Nature Machine Intelligence ( IF 18.8 ) Pub Date : 2024-07-23 , DOI: 10.1038/s42256-024-00872-0 Melissa Sanabria , Jonas Hirsch , Pierre M. Joubert , Anna R. Poetsch
Deep-learning models that learn a sense of language on DNA have achieved a high level of performance on genome biological tasks. Genome sequences follow rules similar to natural language but are distinct in the absence of a concept of words. We established byte-pair encoding on the human genome and trained a foundation language model called GROVER (Genome Rules Obtained Via Extracted Representations) with the vocabulary selected via a custom task, next-k-mer prediction. The defined dictionary of tokens in the human genome carries best the information content for GROVER. Analysing learned representations, we observed that trained token embeddings primarily encode information related to frequency, sequence content and length. Some tokens are primarily localized in repeats, whereas the majority widely distribute over the genome. GROVER also learns context and lexical ambiguity. Average trained embeddings of genomic regions relate to functional genomics annotation and thus indicate learning of these structures purely from the contextual relationships of tokens.
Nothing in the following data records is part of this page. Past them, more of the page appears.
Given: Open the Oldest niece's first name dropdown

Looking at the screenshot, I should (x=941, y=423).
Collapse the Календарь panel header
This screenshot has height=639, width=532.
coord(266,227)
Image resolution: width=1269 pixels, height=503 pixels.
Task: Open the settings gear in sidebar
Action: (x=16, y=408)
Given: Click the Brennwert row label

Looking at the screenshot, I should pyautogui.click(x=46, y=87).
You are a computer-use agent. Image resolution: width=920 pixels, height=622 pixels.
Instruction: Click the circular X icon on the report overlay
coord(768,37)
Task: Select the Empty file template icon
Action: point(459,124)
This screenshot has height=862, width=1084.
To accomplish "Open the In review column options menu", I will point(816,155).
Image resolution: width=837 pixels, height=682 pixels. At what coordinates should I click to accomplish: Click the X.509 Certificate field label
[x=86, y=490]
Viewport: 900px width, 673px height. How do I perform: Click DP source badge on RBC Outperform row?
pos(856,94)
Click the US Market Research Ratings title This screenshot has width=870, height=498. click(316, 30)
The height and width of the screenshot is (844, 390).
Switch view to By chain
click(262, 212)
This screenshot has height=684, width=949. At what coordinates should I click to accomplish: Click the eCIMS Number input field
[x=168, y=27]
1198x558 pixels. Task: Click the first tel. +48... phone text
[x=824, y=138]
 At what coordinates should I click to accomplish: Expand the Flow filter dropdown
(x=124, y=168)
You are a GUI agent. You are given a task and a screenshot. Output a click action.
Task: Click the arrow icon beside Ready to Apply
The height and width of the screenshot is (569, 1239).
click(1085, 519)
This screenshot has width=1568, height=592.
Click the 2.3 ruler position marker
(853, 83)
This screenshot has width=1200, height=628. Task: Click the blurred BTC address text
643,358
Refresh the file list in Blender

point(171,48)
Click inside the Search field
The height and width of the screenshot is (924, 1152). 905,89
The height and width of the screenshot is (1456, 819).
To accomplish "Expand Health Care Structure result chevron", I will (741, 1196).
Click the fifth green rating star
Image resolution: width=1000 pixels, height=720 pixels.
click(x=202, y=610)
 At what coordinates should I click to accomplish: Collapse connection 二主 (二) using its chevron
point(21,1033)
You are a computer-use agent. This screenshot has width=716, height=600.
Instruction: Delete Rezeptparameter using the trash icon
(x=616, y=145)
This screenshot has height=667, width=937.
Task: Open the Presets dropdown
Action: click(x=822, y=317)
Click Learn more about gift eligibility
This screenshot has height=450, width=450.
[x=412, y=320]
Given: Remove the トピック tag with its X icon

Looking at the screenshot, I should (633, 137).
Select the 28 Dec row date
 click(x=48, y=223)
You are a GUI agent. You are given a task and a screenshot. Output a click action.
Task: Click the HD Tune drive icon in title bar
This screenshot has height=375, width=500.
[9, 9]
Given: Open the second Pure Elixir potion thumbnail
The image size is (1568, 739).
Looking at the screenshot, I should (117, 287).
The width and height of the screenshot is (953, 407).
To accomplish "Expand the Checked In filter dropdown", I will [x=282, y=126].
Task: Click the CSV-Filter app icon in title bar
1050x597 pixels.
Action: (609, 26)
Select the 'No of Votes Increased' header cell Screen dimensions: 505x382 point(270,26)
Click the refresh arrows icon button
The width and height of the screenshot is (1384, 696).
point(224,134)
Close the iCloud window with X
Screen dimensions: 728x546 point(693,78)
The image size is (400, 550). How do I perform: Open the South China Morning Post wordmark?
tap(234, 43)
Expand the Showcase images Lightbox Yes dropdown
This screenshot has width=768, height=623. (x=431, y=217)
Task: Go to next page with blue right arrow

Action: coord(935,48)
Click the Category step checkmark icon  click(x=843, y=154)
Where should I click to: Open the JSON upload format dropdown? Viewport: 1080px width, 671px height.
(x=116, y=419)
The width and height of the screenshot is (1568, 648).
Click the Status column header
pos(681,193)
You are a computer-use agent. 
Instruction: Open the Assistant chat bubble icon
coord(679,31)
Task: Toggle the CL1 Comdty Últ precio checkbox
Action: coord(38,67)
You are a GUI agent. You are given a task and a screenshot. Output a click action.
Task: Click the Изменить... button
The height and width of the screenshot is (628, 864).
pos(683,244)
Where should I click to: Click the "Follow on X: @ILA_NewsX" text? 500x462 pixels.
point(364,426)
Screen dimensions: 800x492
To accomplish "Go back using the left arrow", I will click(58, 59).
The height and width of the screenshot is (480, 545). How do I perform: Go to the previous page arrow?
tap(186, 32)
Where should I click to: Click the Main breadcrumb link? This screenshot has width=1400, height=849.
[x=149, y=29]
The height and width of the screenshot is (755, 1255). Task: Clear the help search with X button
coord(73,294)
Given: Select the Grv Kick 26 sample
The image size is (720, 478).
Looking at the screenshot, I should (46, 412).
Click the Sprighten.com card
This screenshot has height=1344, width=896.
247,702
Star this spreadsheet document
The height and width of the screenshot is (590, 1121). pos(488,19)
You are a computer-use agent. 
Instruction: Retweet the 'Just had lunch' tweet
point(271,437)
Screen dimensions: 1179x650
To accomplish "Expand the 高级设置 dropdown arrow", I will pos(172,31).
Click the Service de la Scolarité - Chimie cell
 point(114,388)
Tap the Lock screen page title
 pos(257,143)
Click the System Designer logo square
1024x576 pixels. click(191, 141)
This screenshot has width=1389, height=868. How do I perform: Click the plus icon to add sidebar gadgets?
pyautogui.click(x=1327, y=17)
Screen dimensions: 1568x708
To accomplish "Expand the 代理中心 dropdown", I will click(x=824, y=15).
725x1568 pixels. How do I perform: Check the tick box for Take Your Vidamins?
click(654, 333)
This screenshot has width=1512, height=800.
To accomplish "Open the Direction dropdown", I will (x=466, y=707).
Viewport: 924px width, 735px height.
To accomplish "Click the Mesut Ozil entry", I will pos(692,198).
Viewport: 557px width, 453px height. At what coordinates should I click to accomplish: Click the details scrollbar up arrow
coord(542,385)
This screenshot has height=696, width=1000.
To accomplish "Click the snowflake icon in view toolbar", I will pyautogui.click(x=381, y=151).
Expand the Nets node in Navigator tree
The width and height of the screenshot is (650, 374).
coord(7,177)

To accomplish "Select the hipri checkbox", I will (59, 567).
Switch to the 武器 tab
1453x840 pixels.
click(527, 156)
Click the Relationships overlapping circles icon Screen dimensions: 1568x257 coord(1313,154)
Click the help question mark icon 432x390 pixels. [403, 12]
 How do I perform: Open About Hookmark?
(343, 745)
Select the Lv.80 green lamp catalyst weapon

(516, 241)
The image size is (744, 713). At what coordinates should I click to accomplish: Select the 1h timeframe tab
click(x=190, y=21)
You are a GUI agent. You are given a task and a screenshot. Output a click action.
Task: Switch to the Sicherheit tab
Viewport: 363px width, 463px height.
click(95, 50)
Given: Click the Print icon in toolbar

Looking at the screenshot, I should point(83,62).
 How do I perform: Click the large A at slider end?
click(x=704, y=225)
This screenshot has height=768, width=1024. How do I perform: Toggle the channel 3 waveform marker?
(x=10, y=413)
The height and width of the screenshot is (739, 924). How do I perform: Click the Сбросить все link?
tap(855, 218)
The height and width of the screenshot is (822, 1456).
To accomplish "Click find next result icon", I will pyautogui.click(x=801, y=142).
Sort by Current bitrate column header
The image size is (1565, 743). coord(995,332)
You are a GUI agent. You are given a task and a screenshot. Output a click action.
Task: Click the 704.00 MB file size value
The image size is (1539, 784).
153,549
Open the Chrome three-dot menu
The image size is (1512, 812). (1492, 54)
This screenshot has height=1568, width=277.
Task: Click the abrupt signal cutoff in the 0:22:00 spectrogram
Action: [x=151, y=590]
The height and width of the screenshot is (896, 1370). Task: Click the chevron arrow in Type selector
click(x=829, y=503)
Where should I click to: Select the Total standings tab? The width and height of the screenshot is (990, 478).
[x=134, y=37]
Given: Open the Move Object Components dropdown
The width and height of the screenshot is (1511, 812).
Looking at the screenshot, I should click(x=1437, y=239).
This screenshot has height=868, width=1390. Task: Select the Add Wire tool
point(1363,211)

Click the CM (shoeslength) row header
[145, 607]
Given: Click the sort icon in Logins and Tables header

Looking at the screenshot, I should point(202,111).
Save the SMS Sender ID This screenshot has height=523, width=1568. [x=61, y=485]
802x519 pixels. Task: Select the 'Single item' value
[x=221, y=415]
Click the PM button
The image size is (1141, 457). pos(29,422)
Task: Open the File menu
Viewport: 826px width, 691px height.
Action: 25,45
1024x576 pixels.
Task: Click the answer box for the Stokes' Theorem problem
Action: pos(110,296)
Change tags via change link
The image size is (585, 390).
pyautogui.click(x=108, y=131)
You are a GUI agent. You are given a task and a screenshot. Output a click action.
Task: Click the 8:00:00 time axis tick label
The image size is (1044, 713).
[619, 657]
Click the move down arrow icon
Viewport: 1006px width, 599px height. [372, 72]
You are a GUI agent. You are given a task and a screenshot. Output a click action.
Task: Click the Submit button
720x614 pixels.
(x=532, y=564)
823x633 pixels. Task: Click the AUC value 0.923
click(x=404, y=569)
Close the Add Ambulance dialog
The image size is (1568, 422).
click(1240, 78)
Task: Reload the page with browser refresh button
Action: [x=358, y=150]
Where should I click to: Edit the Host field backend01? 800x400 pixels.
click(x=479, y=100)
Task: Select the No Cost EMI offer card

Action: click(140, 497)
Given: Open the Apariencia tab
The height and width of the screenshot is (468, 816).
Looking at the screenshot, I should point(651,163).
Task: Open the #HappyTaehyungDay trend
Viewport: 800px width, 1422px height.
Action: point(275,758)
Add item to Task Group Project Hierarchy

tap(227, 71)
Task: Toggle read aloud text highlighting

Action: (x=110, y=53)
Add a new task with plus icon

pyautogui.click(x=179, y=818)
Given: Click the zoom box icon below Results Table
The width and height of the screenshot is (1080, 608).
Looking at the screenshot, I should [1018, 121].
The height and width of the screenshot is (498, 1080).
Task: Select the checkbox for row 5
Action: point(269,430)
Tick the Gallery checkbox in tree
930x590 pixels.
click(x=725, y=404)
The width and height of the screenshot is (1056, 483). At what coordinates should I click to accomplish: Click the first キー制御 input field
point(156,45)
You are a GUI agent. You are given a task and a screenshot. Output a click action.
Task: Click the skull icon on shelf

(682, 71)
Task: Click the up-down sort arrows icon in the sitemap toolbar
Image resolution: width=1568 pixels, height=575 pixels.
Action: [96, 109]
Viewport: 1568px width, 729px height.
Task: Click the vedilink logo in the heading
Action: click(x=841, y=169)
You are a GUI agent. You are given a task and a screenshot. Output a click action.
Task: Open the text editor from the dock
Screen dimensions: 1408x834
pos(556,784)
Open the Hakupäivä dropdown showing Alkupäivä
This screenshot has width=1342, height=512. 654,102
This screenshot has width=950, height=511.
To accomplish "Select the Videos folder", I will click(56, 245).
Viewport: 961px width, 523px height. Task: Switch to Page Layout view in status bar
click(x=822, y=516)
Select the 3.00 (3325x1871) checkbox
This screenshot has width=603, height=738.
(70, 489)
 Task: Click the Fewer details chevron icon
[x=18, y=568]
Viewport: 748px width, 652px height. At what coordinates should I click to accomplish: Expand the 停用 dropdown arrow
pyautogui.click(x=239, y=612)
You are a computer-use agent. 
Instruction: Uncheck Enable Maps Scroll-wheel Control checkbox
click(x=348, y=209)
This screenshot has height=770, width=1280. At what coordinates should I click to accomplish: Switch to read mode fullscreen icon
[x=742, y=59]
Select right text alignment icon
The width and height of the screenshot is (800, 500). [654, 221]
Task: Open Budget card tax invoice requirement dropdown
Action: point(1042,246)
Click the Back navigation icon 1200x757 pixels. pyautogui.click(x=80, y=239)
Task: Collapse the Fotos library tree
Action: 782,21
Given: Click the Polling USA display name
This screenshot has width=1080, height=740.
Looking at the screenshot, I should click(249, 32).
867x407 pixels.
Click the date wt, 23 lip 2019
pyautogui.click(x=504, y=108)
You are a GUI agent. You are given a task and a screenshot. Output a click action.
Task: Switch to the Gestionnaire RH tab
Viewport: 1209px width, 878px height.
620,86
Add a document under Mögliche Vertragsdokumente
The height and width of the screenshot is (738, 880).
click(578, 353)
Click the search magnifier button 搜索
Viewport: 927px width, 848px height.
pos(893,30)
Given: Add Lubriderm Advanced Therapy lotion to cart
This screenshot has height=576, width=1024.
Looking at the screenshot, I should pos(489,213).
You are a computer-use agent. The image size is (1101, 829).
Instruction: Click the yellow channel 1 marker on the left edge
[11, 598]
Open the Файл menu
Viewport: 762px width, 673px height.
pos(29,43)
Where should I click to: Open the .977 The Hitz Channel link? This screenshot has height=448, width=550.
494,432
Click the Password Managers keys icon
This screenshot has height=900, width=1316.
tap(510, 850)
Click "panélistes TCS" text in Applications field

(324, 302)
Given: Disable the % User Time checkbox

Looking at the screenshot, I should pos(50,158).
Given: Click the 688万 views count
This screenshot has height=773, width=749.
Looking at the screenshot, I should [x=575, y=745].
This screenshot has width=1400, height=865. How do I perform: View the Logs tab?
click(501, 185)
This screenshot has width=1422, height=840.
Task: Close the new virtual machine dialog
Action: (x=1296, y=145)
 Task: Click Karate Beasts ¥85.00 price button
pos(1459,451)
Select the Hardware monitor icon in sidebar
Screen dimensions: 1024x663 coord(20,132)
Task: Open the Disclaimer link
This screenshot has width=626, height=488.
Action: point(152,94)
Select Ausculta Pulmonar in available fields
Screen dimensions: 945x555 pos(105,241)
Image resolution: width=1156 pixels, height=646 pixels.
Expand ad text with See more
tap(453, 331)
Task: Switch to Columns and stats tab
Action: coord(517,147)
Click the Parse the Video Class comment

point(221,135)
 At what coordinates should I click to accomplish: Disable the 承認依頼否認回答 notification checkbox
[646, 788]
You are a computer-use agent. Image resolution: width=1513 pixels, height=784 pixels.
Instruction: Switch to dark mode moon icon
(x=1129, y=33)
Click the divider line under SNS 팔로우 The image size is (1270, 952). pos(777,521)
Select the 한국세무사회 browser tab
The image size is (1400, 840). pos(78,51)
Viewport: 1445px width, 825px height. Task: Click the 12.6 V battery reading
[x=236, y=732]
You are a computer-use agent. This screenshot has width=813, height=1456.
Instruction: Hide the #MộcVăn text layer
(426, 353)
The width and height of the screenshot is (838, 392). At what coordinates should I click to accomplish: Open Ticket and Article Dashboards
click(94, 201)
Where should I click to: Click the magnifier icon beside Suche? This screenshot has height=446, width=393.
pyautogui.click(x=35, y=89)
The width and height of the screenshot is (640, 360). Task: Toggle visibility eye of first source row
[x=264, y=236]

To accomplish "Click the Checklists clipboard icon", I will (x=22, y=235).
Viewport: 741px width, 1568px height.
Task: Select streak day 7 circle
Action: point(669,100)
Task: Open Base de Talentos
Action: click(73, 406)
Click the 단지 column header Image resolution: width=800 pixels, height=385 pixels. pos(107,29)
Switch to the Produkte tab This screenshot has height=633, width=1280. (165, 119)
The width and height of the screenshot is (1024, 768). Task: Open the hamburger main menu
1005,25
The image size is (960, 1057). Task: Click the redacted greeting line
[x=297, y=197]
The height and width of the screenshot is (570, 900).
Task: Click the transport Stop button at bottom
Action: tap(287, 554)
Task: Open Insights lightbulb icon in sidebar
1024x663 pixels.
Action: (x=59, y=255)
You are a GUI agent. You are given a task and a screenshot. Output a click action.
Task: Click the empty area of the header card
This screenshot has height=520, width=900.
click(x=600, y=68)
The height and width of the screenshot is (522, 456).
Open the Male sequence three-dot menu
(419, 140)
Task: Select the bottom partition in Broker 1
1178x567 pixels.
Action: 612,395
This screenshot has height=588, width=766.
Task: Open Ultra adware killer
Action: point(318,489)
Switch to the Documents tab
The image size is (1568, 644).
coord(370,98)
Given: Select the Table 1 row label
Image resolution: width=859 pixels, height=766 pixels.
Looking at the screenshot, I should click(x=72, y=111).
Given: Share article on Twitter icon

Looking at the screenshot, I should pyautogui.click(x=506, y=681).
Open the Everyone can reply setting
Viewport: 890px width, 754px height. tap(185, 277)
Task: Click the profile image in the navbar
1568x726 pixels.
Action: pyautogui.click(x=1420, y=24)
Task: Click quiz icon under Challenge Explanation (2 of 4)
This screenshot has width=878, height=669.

This highlights the extent of information content encoded by the sequence that can be grasped by GROVER. On fine-tuning tasks addressing genome biology with questions of genome element identification and protein–DNA binding, GROVER exceeds other models’ performance. GROVER learns sequence context, a sense for structure and language rules. Extracting this knowledge can be used to compose a grammar book for the code of life.
中文翻译:
DNA 语言模型 GROVER 学习人类基因组中的序列上下文
学习 DNA 语感的深度学习模型在基因组生物学任务上取得了高水平的性能。基因组序列遵循类似于自然语言的规则,但在缺乏单词概念的情况下是不同的。我们在人类基因组上建立了字节对编码,并训练了一个名为 GROVER(通过提取表示获得的基因组规则)的基础语言模型,其中词汇是通过自定义任务“next-k-mer 预测”选择的。人类基因组中定义的标记字典最能承载 GROVER 的信息内容。通过分析学习到的表示,我们观察到经过训练的令牌嵌入主要编码与频率、序列内容和长度相关的信息。一些标记主要集中在重复中,而大多数标记广泛分布在基因组中。 GROVER 还学习上下文和词汇歧义。基因组区域的平均训练嵌入与功能基因组注释相关,因此表明纯粹从标记的上下文关系中学习这些结构。这凸显了 GROVER 可以掌握的序列编码的信息内容的范围。在解决基因组生物学以及基因组元件识别和蛋白质-DNA 结合问题的微调任务中,GROVER 超越了其他模型的性能。 GROVER 学习序列上下文、结构感和语言规则。提取这些知识可以用来编写生命密码的语法书。